The twelfth meeting of the Emergency Committee (EC) under the International Health Regulations (2005) (IHR) regarding the international spread of poliovirus was held on 7th February 2017.

The Emergency Committee reviewed the data on wild poliovirus (WPV1) and circulating vaccine-derived polioviruses (cVDPV).

The international spread of poliovirus remains a Public Health Emergency of International Concern (PHEIC), and recommended the extension of the Temporary Recommendations for a further three months. The Committee considered the following factors in reaching this conclusion:

  • The outbreak of WPV1 and cVDPV in Nigeria highlighting that there are high-risk areas where surveillance is compromised by inaccessibility, resulting in ongoing circulation of WPV for several years without detection. The risk of transmission in the Lake Chad sub-region appears high.
  • The continued international spread of WPV1 between Pakistan and Afghanistan.
  • The persistent, wide geographical distribution of positive WPV1 in environmental samples and AFP cases in Pakistan, while acknowledging the intensification of environmental surveillance inevitably increasing detection rates.
  • The current special and extraordinary context of being closer to polio eradication than ever before in history, with the lowest number of WPV1 cases ever recorded occurring in 2016.
  • The risk and consequent costs of failure to eradicate globally one of the world’s most serious vaccine preventable diseases.
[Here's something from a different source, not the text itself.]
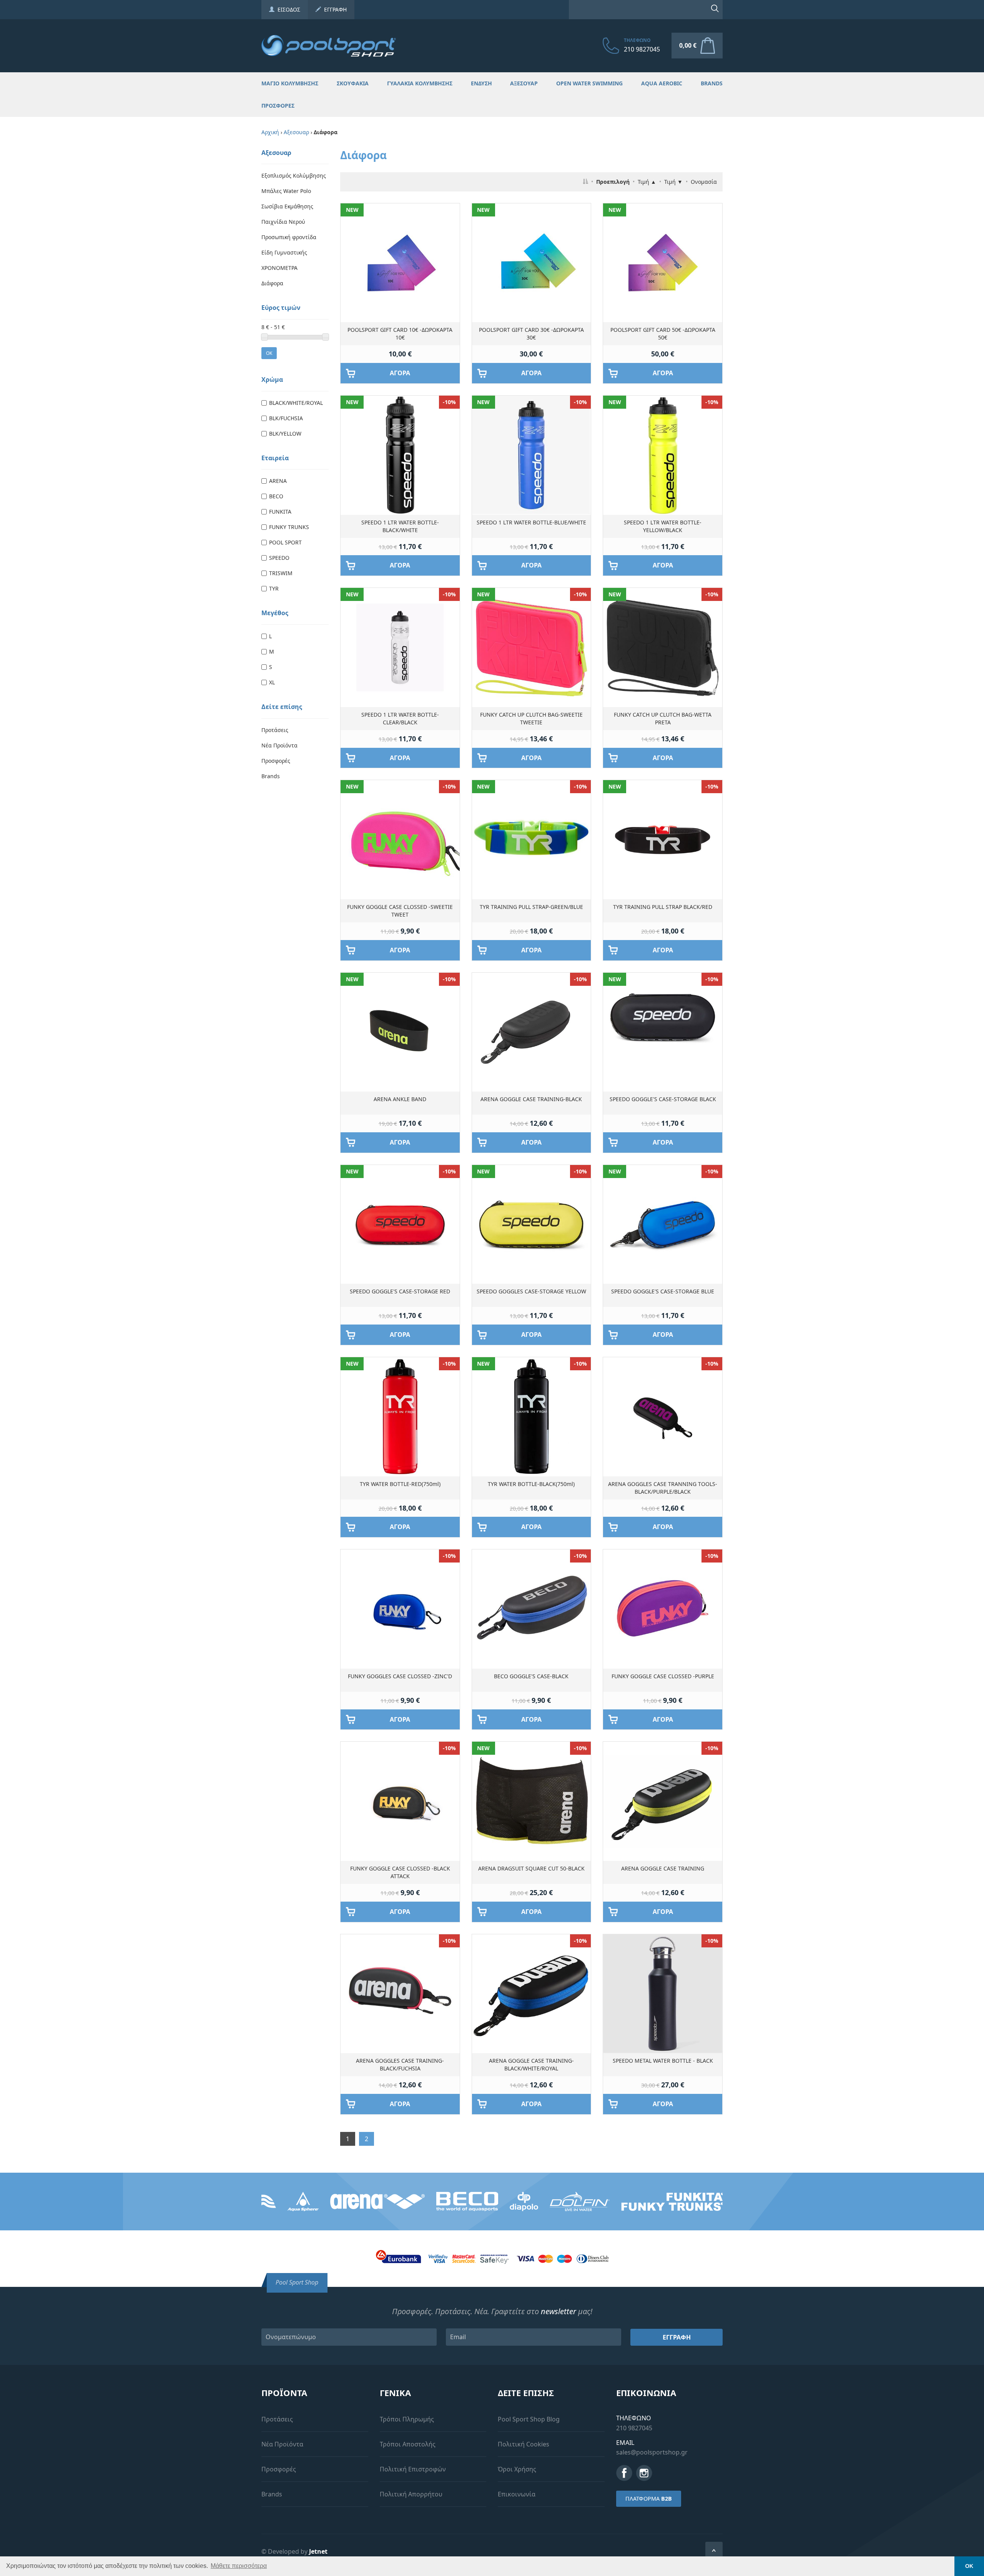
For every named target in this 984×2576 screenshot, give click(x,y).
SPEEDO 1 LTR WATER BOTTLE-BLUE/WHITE (531, 522)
Even though global transmission has fallen dramatically and with it the likelihood of international spread, the consequences and impact of international spread should it occur would be grave.
  • The possibility of global complacency developing as the numbers of polio cases continues to fall and eradication becomes a possibility.
  • The serious consequences of further international spread for the increasing number of countries in which immunisation systems have been weakened or disrupted by conflict and complex emergencies. Populations in these fragile states are vulnerable to outbreaks of polio. Outbreaks in fragile states are exceedingly difficult to control and threaten the completion of global polio eradication during its end stage.
  • The continued necessity for a coordinated international response to improve immunisation and surveillance for WPV1, to stop international spread and reduce the risk of new spread.
  • The importance of a regional approach and strong cross¬-border cooperation, as much international spread of polio occurs over land borders, while also recognizing that the risk of distant international spread remains from zones with active poliovirus transmission.
  • Additionally with respect to cVDPV:
    • cVDPVs also pose a risk for international spread, which without an urgent response with appropriate measures threatens vulnerable populations as noted above;
    • The ongoing circulation of cVDPV2 in Nigeria and Pakistan, demonstrates significant gaps in population immunity at a critical time in the polio endgame;
    • The ongoing urgency to prevent type 2 cVDPVs following the globally synchronized withdrawal of the type 2 component of the oral poliovirus vaccine in April 2016;
    • The ongoing challenges of improving routine immunization in areas affected by insecurity and other emergencies, including the post Ebola context;
    • The global shortage of IPV which poses an additional threat from cVDPVs.